Kindle po kilku latach i co dalej
Od jakiegoś czasu rozważałem nabycie nowego czytnika, ale zawsze coś mnie powstrzymywało…
Jak korzystam z czytnika i czego oczekuję także w nowym?
Na zdjęciu powyżej jest absolutne minimum:
- możliwość ustawienia marginesów bocznych na 2 mm;
- tryb ciemny;
- wyświetlanie czasu do końca rozdziału (bardzo ważne!);
- wyświetlanie książki wyjustowanej i z podziałem wyrazów;
- pogrubianie czcionek.
Co jeszcze jest dla mnie ważne:
- okładki książek w bibliotece czytnika;
- czytnik musi obsługiwać słownik z odmianą wyrazów w podstawowych formatach e-booków, wliczając w to PDF;
- idealnie jakby można było taki słownik zrobić sobie samemu (te w formatach MOBI i KFX są OK);
- sensowna obsługa formatu PDF – przycinanie marginesów, tryb kolumnowy (bloczkowy) i przede wszystkim spłaszczanie warstwowych PDF-ów (to mają chyba tylko Kindle);
- czytnik ma śmigać, czyli nadmierne przycinki w menu, lub przy korzystaniu ze słownika, przypisów itp., są nieakceptowalne;
- możliwość bezprzewodowego przesłania książki na czytnik, jak również zrobienia tego po kablu;
- czytnik ma pozostać urządzeniem mobilnym, a np. taki z ekranem około 10” już absolutnie nie jest.
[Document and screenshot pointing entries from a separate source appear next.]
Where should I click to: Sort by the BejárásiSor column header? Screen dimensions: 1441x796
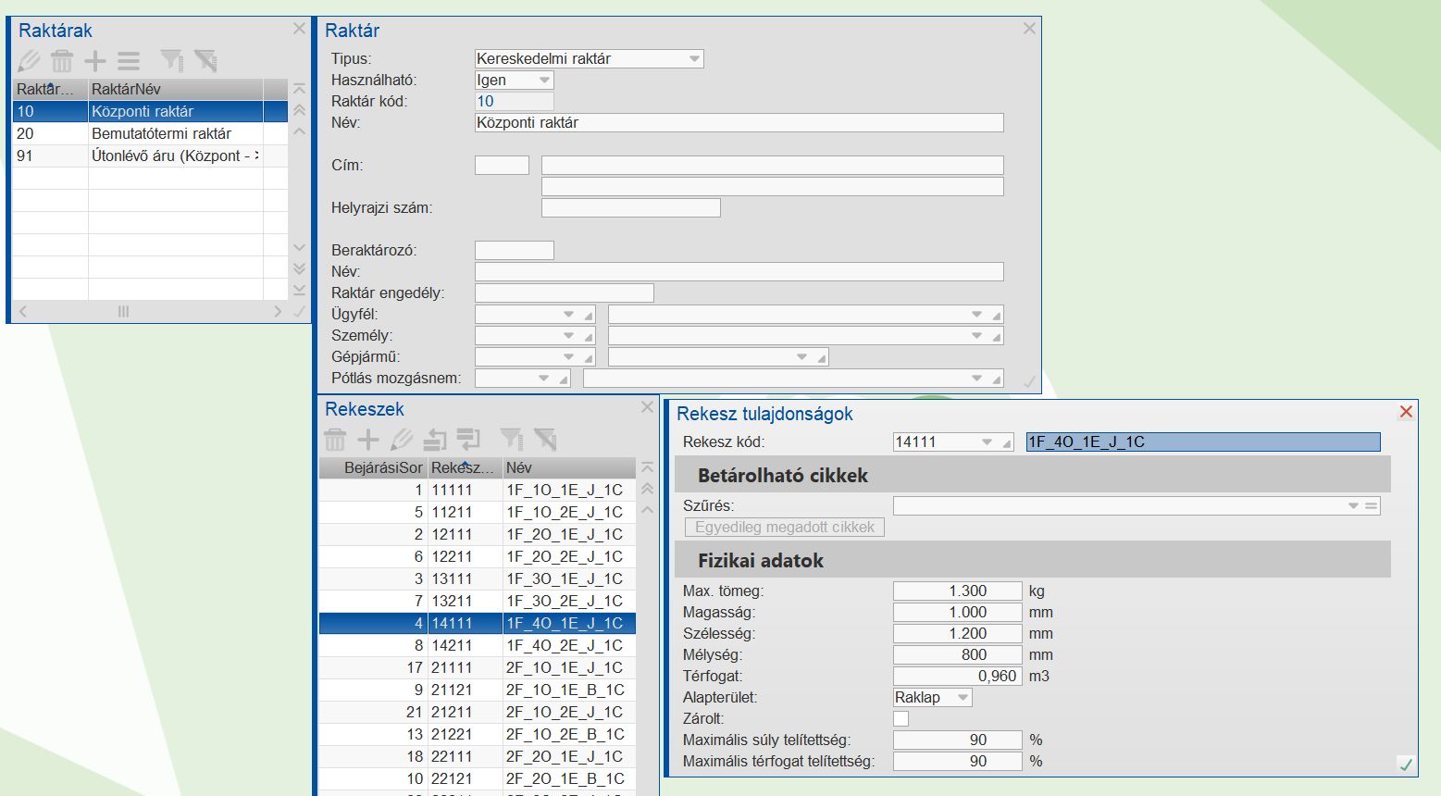pos(372,467)
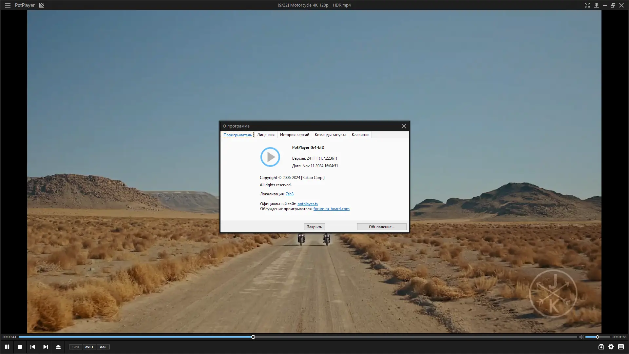Open the screenshot capture camera icon
The image size is (629, 354).
(601, 347)
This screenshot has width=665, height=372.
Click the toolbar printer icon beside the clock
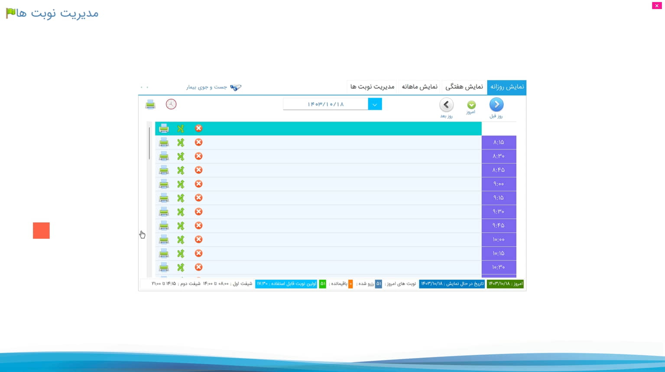[x=150, y=104]
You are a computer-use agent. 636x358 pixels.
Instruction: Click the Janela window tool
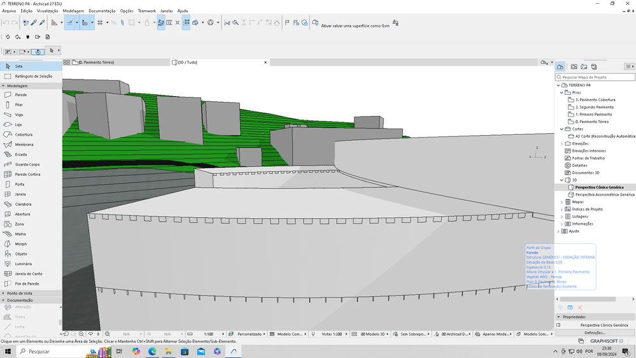(x=20, y=194)
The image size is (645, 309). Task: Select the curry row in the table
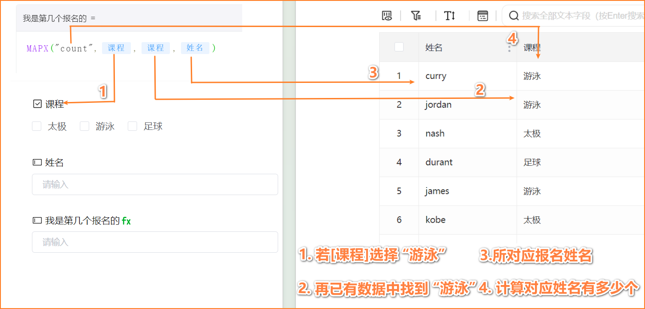point(436,76)
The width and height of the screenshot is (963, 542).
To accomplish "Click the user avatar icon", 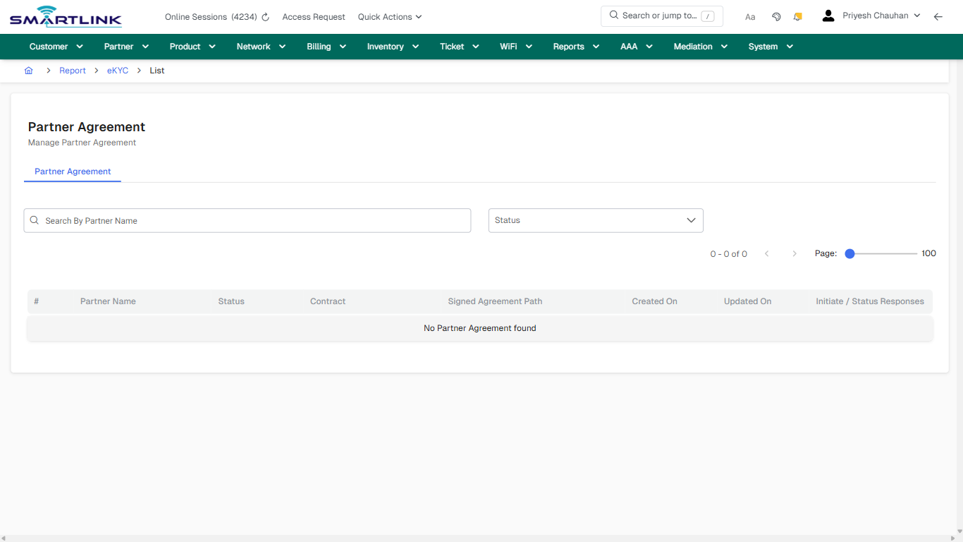I will click(828, 15).
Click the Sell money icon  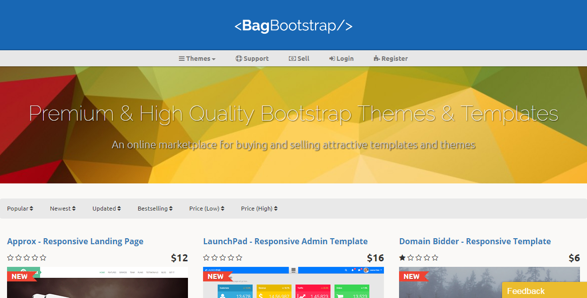(292, 59)
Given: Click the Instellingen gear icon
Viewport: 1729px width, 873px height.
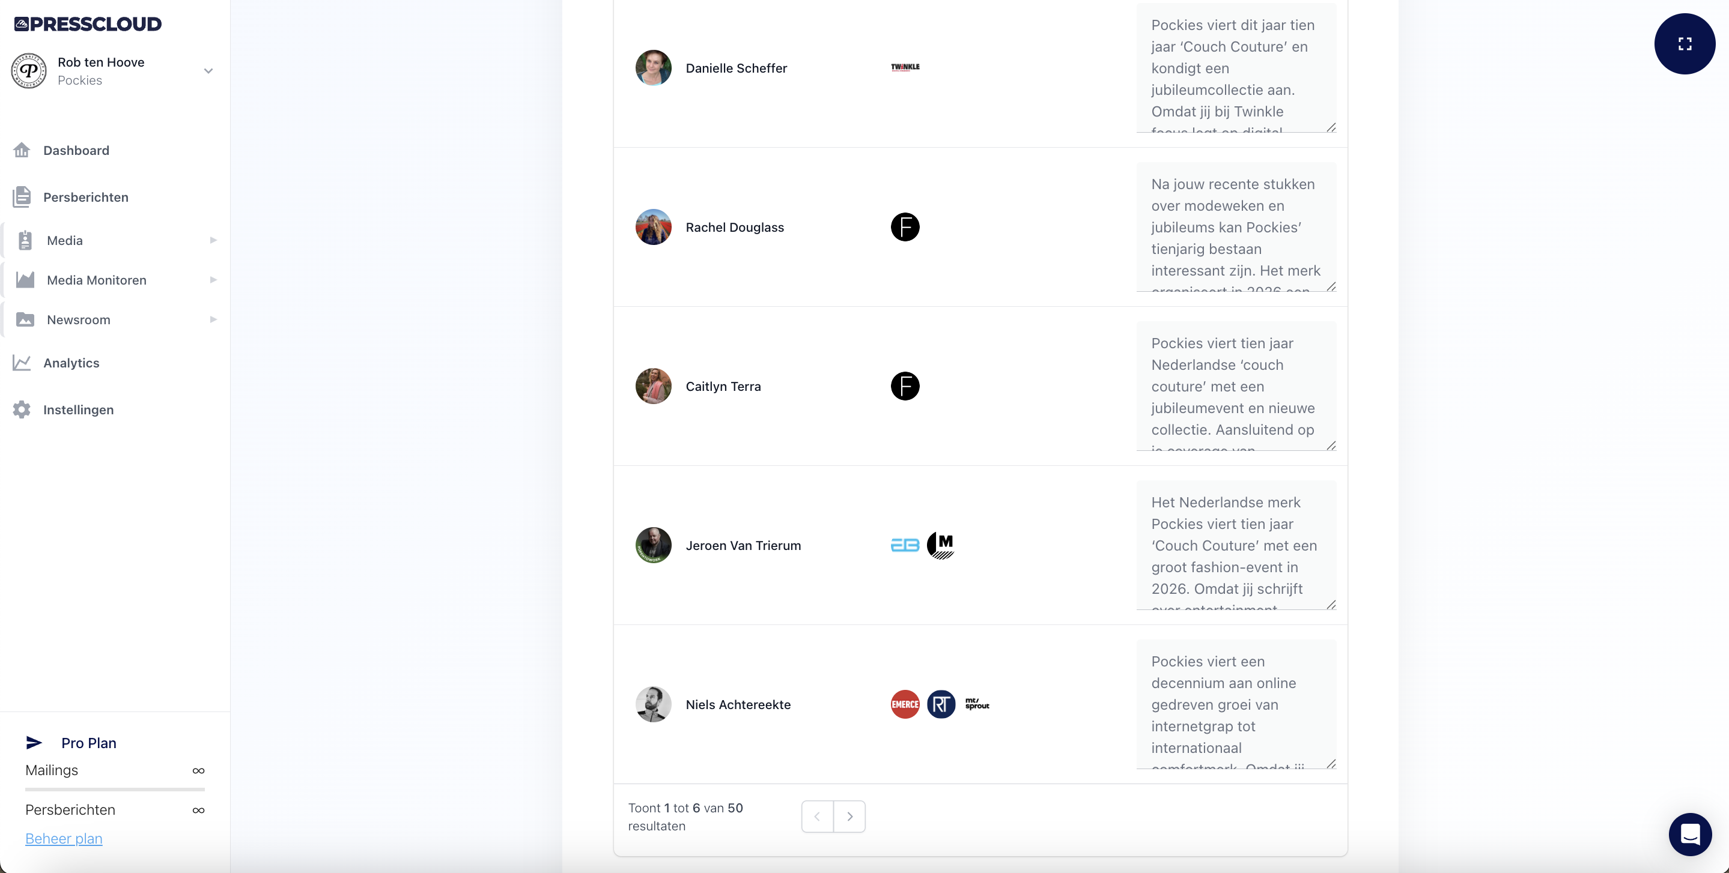Looking at the screenshot, I should [21, 409].
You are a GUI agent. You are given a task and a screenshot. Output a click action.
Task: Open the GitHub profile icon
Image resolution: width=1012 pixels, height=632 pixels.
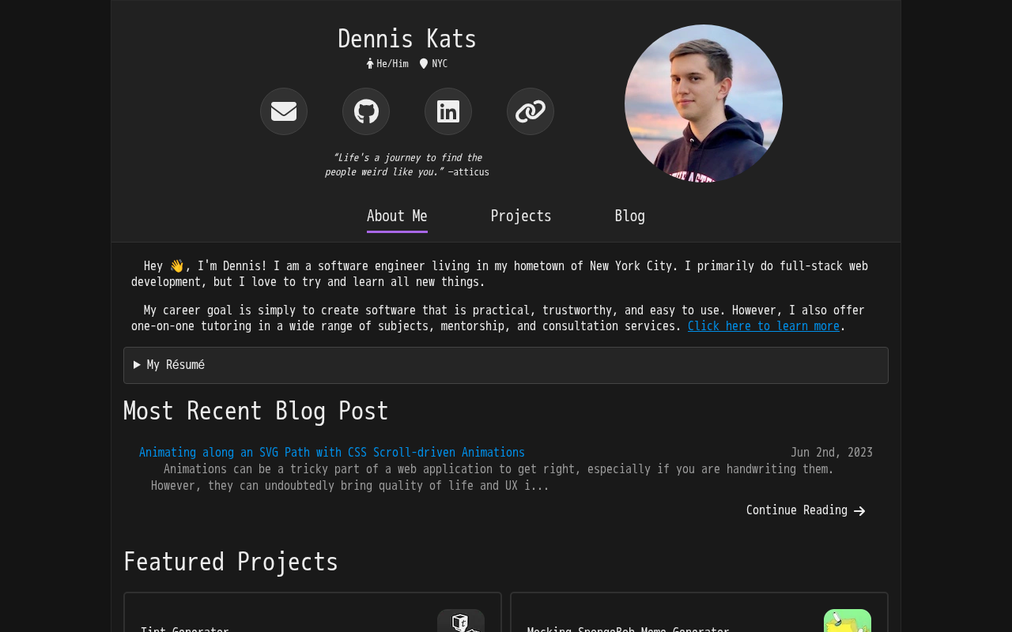(x=366, y=111)

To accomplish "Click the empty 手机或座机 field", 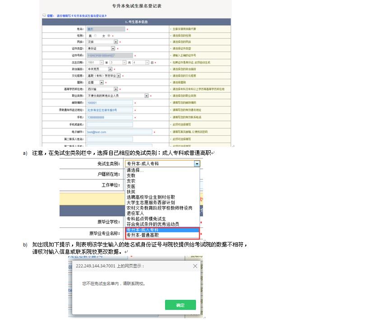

Jak można zauważyć, cześć sprzętową zapewnia mi Amazon, a to, co mi nie pasowało w oprogramowaniu, sam sobie poprawiłem. Czytnik mam w pełni spolszczony, a jakość tego spolszczenia jest wyższa, niż półoficjalnego spolszczenia w czytnikach Kobo (niesławne „zniżki”).
Nowsze Kindle
Wszystko, co nie ma klawiszy do zmiany stron, odpada u mnie na starcie.
Kusił mnie pierwszy Oasis, a jeszcze bardziej Oasis 3, ale… Po przemyśleniu uznałem, że nie mają żadnej przewagi nad Voyage, za to istotne wady:
- słabszy akumulatorek – to mogłoby mnie irytować,
- Oasis (dowolny) jest znacząco większy niż Voyage i przez to mniej mobilny.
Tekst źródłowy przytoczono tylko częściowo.